◆ Extracted text ◆
>>

It’s a move no one expected from a chief executive better known for consensus than confrontation. It took gumption and the kind of political courage that could redefine his presidency—if he stays the course, that is.

Cleaning the House of Marcos, after all, requires more than a performance review. For this bold move to lead to real change, it demands cutting loose the dead weight. Which means letting go of underperforming and corrupt officials, no matter how loyal or closely connected to the seat of power they may be.

Already, some firings have been announced: Environment Secretary Maria Antonia Yulo-Loyzaga is out while Housing Secretary Jerry Acuzar and Foreign Secretary Enrique Manalo are moving to other posts. But five members of the economic team get to keep their jobs.

“It’s time to realign government with the people’s expectations,” the President said last week, adding that the public “expects results—not politics, not excuses.” In doing this, Mr. Marcos set the stage for what could be a genuine break from “business as usual,” a decision he characterized as a matter of “performance, alignment, and urgency.”

<<

◆ Given data ◆
>>

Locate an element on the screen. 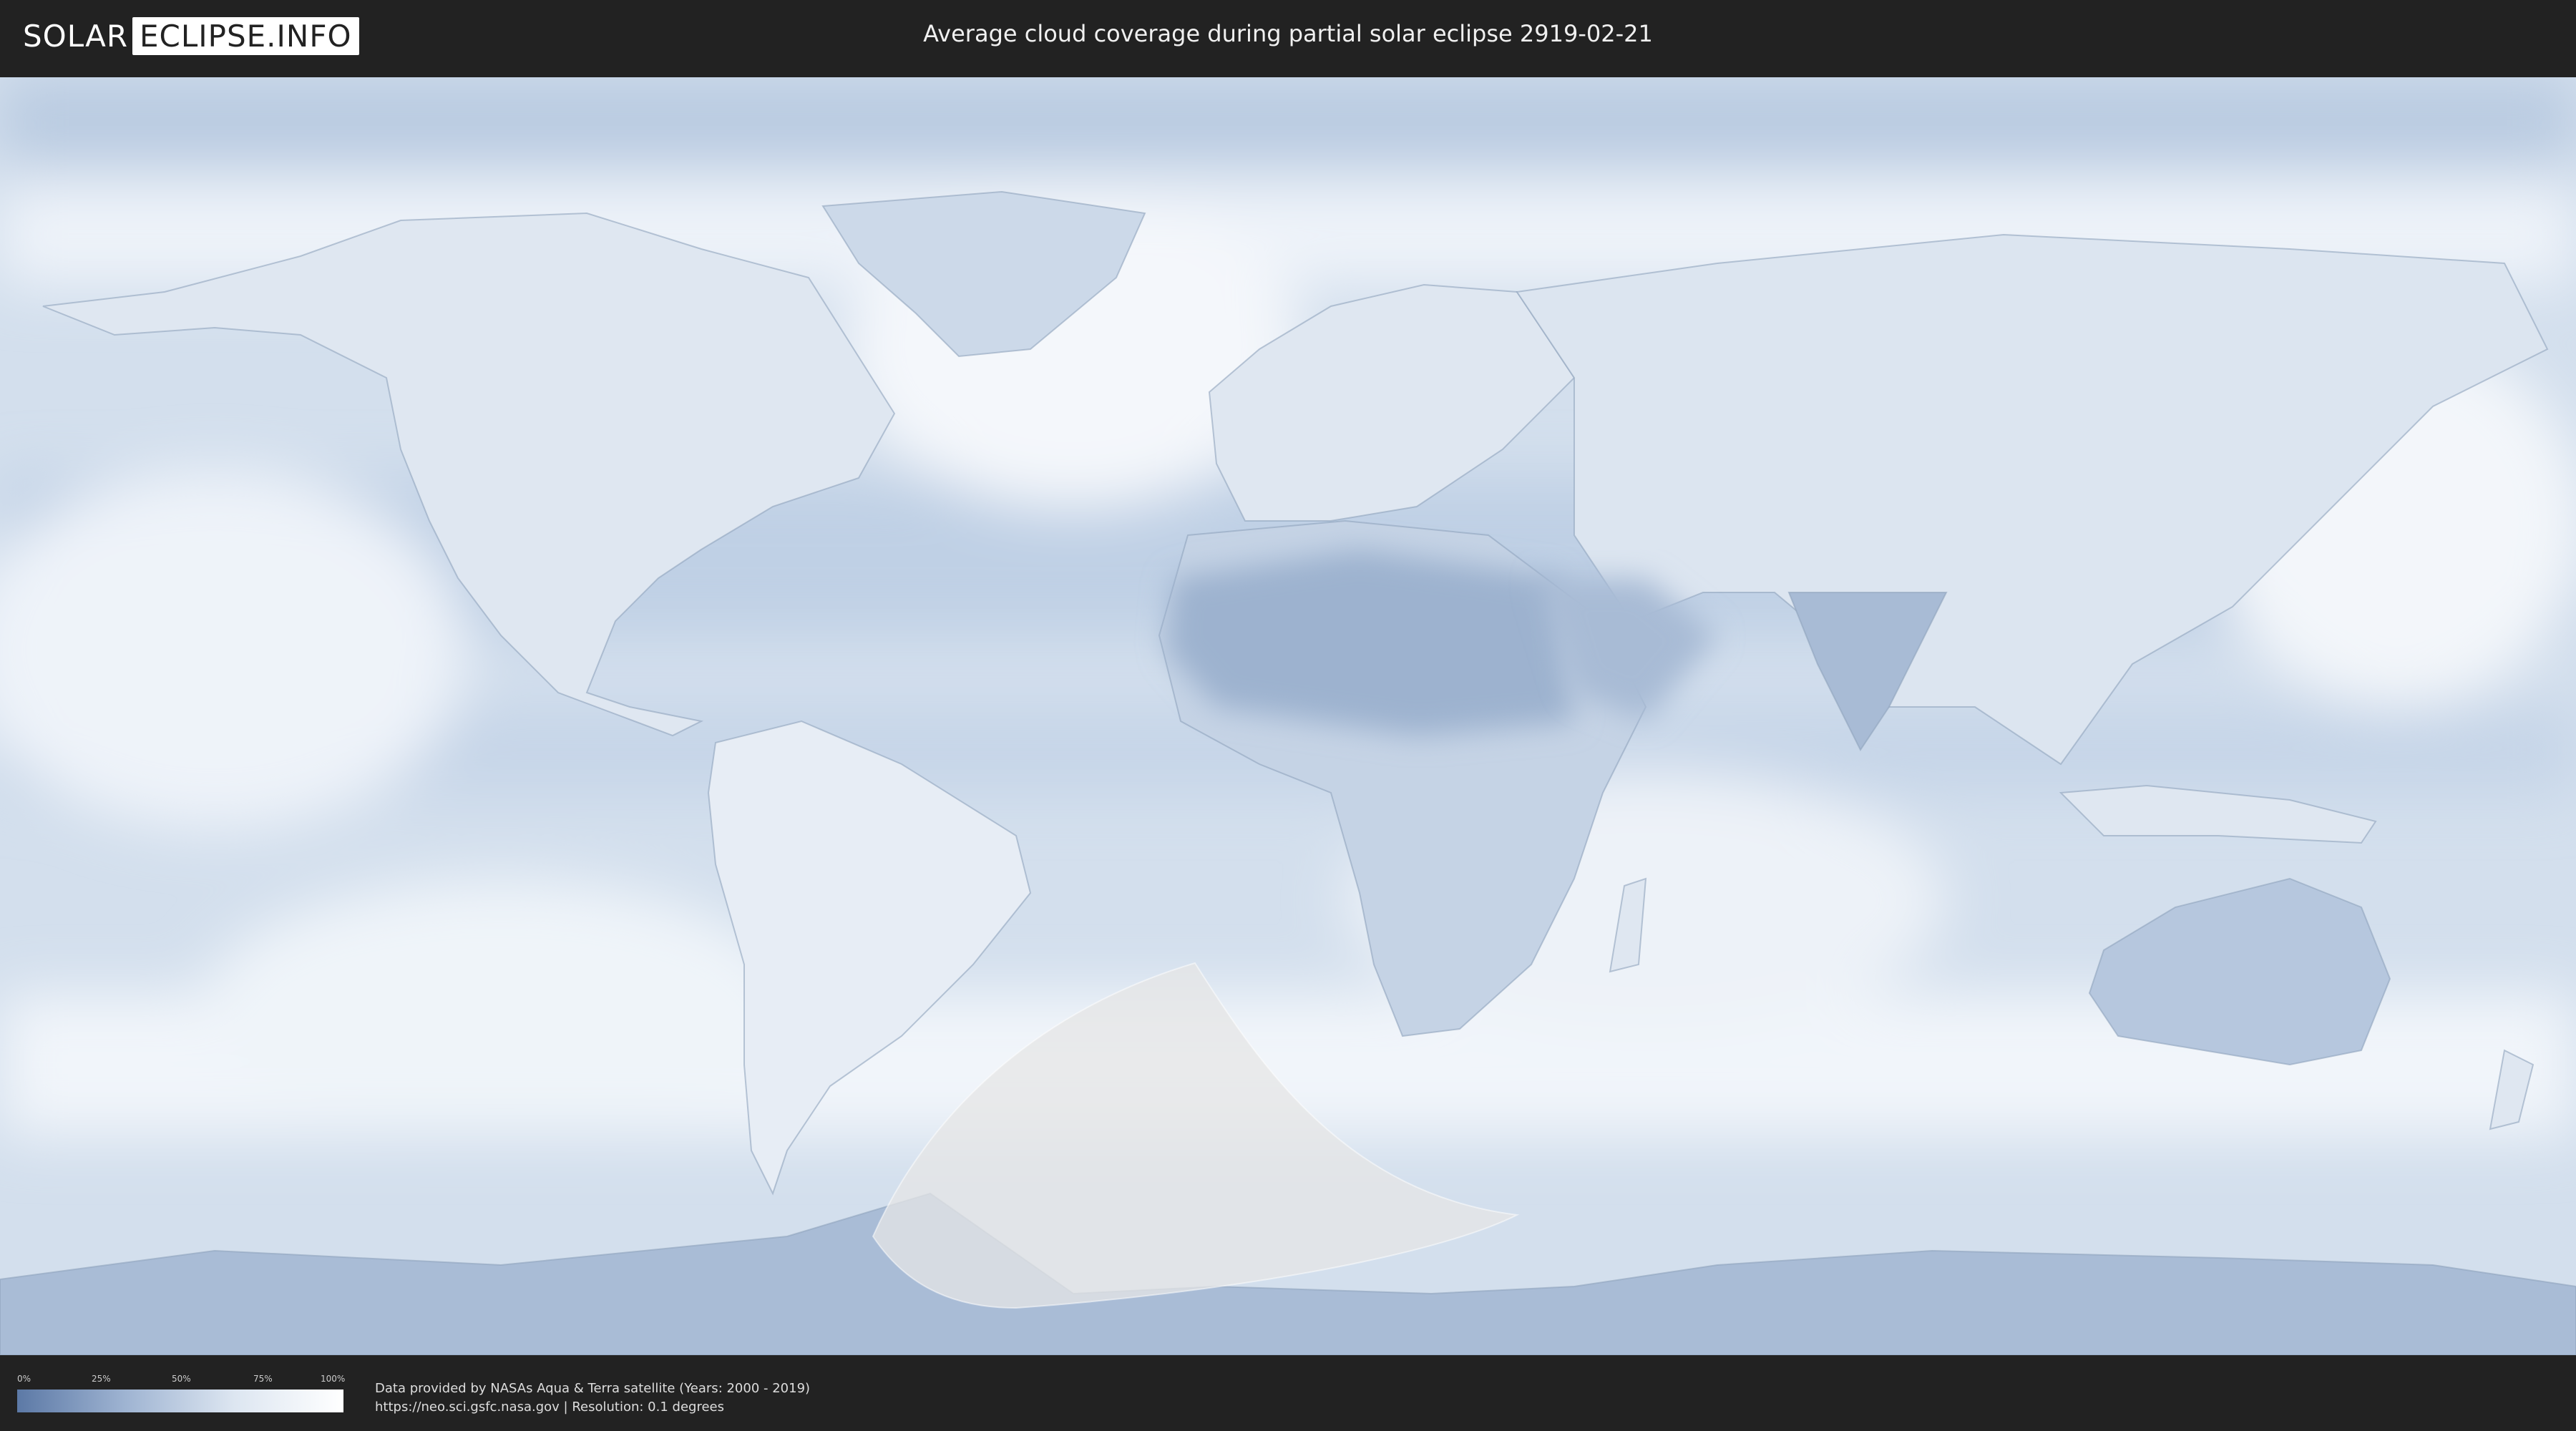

<<

◆ Apply what you read ◆
1. Return the part of the passage on the Marcos cabinet shake-up that begins at the words "Cleaning the House" and stops after "keep their jobs.".
2. Answer these about the passage on the Marcos cabinet shake-up:
(a) Cleaning the House of Marcos requires more than what?
(b) How many members of the economic team get to keep their jobs?
(c) What three words did the President use to characterize the decision?
The lines that come after the passage on the Marcos cabinet shake-up are separate material.

◆ Outputs for the tasks ◆
1.
Cleaning the House of Marcos, after all, requires more than a performance review. For this bold move to lead to real change, it demands cutting loose the dead weight. Which means letting go of underperforming and corrupt officials, no matter how loyal or closely connected to the seat of power they may be.

Already, some firings have been announced: Environment Secretary Maria Antonia Yulo-Loyzaga is out while Housing Secretary Jerry Acuzar and Foreign Secretary Enrique Manalo are moving to other posts. But five members of the economic team get to keep their jobs.

2.
(a) A performance review
(b) Five
(c) Performance, alignment, and urgency